### EXTRACT TO READ
#####

Over the years, a great amount of research effort has gone into understanding the reasons why mid-to-large sized companies struggle to deliver their strategies. Contrary to what many would think, the research hasn't shown the issue to be how sound a strategy is, but businesses lack the technology and tools necessary that fosters the right, supportive "culture of strategy execution" to deliver sound strategies. Successful businesses bridge the strategy to execution gap through the right technology and supportive tools, that build and foster the necessary culture.
Some research findings highlight these findings:
- More than 400 Global CEOs identified that executional excellence was the top challenge from a list of 80 issues they faced.
- Misaligned support was identified as the reason for a three fold increase in the likelihood of missing performance commitments by 8,000 managers from more than 250 companies.
- 10% of a group of 144 C-level executives said they could not implement up to a third of their core strategic initiatives in any given year.

#####

### ENTRIES SUPPLIED
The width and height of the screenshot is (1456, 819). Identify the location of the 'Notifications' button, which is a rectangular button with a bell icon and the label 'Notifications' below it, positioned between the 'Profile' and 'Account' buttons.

#####

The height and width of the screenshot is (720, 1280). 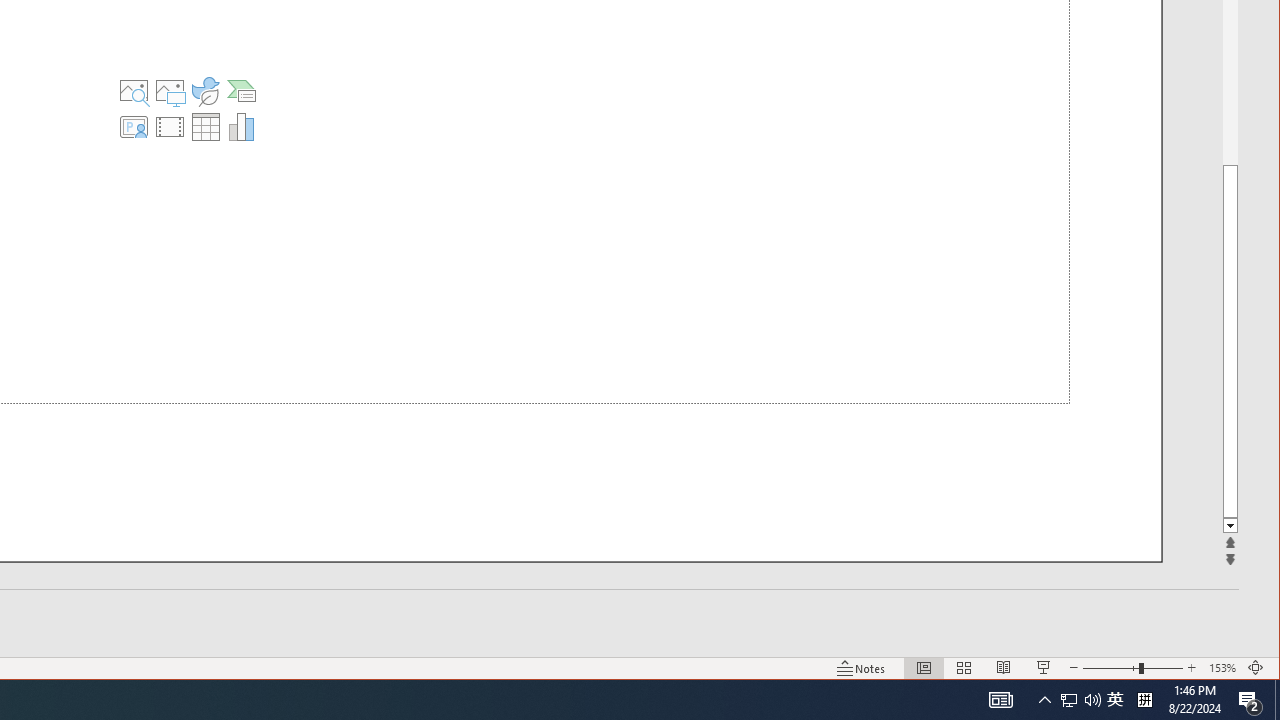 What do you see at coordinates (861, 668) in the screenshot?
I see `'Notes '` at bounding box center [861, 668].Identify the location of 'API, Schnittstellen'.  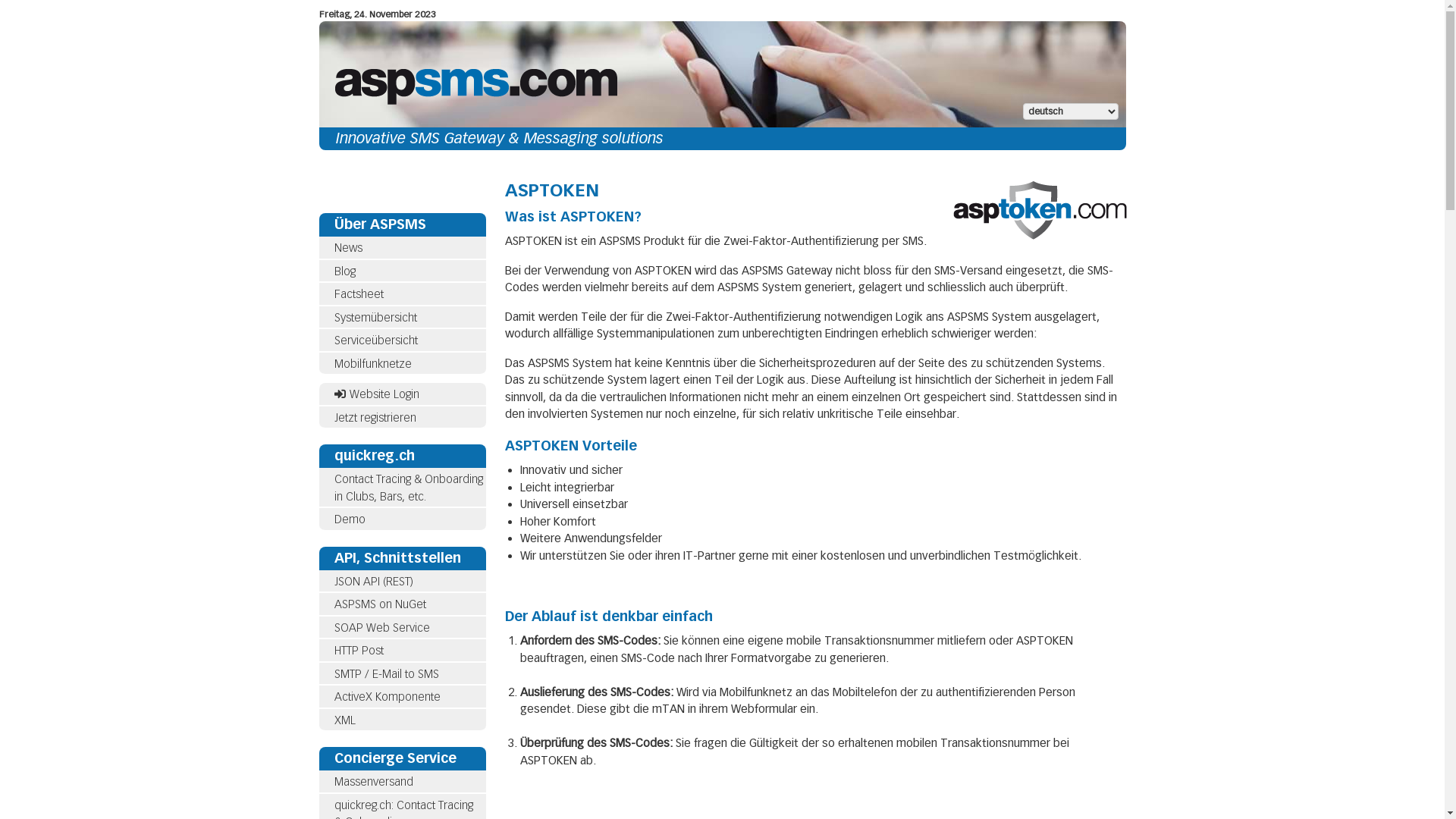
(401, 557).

#####

### GIVEN PROBLEM 1
In the strategy execution text, more than 400 global CEOs named which challenge as their top one?
### GIVEN PROBLEM 2
Please continue the strategy execution text from its last line.

### TASK RESULT 1
Executional excellence

### TASK RESULT 2
There's no question that there is a significant gap between the strategies that business leadership base their success on, and the ability of their business to execute and deliver those strategies. It is also clear that the companies that succeed at bridging the strategy execution gap far outperform those that don't. To restate what we've outlined above, successful strategy delivery isn't just about having an excellent plan, it is about building a culture and instilling the correct tools that support those in your business responsible for delivering your strategy.
While planning remains the current buzzword and focus in business when the topic of strategy rises - any quick search will present a library's worth of books and articles about planning, drowning out those on execution nearing ten to one. As you can now have guessed, the execution gap is where the true challenges lie. Good companies plan, great companies have the right tools and culture in-place to execute. At the end of the day, understanding how the work done today actually aligns with a company's strategy needs to be on the minds of every employee. How else will your decision makers know if the actions their teams are taking today are the right ones?
To bridge the strategy execution gap, the CEO must ensure the correct tools are in-place to support a culture of both strategy AND execution. The rest of this article explores both the problem and the solution in some detail.
What Is The Strategy Execution Gap?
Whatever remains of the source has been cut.